• OBJECTIF 1:
Transcrivez sans modification le passage de la critique de Rusalka commençant par "RUSALKA ressuscitée au" et se poursuivant jusqu'à "ONCT. F. BEERMANN.".

RUSALKA ressuscitée au Capitole de Toulouse

CRITIQUE. Opéra. TOULOUSE. THEATRE DU CAPITOLE, le 14 octobre 2022.  ANTONIN DVORAK. RUSALKA. S. PODA. A. HARTING. P. BUSZEWSKI. ONCT. F. BEERMANN.

SUBLIME RUSALKA au Capitole !

Aussi incroyable qu’injuste, il a fallu attendre 2022 pour voir à Toulouse cette Rusalka de Dvorak. La partition de 1901 est d’une beauté farouche, la dramaturgie est efficace et cinq rôles sont absolument majeurs et permettent aux chanteurs de s’exprimer pleinement vocalement. Rajoutons combien l’orchestre également est sollicité par le compositeur de la symphonie du Nouveau Monde. Afin de rendre hommage comme il convient à ce chef d’œuvre, Christophe Ghristi, directeur du Capitole, a donné tous les moyens nécessaires, y compris une ouverture de saison, afin d’enchanter le public. Théâtres pleins, applaudissements passionnés, le succès est total car le résultat est je dois dire sidérant. Il est difficile de rendre compte de la magie d’une production réussie sans l’affadir, je vais toutefois détailler les éléments de cette réussite totale. Je commencerai par l’Orchestre, cela sera la porte d’entrée pour beaucoup car Dvorak est très connu comme compositeur de la Symphonie du Nouveau Monde. Comme dans la musique symphonique l’orchestre de Rusalka est complet, puissant, subtil, très émouvant. La direction de Frank Beermann est idéale. Il connaît bien l’orchestre du Capitole, sa direction est très belle, elle laisse les musiciens s’épanouir en particulier les bois tout en maintenant une ligne de direction déterminée qui nous entraine dans le voyage et le drame. L’Orchestre du Capitole est conscient de la beauté de la partition et s’engage avec une ardeur magnifique. La beauté sonore de l’orchestre, sa délicatesse et les émotions qu’il porte laissent sans voix. Tous les musiciens sont superbes. Avec une mise en valeur particulière des bois et de la harpe. Coté distribution la même perfection se retrouve. Chacun est magnifique y compris les plus petits rôles comme par exemple les Nymphes. Valentina Fedeneva est une première Nymphe puissante avec une voix riche et nuancée. Citons-les tous : Valentina Fedeneva, Première Nymphe ; Louise Foor, Deuxième Nymphe ; Svetlana Lifar, Troisième Nymphe ; Fabrice Alibert, Le garde forestier, le chasseur ; Séraphine Cortez, Le marmiton. Aucune faiblesse ce sont de beaux artistes avec de très belles voix, arrivant chacun à créer une belle présence scénique. Les rôles principaux sont d’un niveau international avec une puissance expressive totale.

• OBJECTIF 2:
Extrayez telles quelles les lignes des entrées ci-dessous, en partant de la ligne contenant "Where should I" et en allant jusqu'à la ligne contenant "(1297, 481)", toutes deux incluses.

• DONNÉES FOURNIES:
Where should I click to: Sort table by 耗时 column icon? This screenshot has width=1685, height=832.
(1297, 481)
---
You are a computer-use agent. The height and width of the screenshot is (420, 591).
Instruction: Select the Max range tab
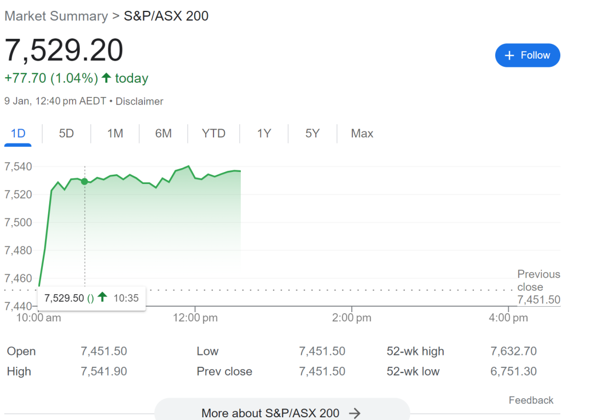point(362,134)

• RÉSULTAT OBTENU 1:
RUSALKA ressuscitée au Capitole de Toulouse

CRITIQUE. Opéra. TOULOUSE. THEATRE DU CAPITOLE, le 14 octobre 2022.  ANTONIN DVORAK. RUSALKA. S. PODA. A. HARTING. P. BUSZEWSKI. ONCT. F. BEERMANN.

• RÉSULTAT OBTENU 2:
Where should I click to: Sort table by 耗时 column icon? This screenshot has width=1685, height=832.
(1297, 481)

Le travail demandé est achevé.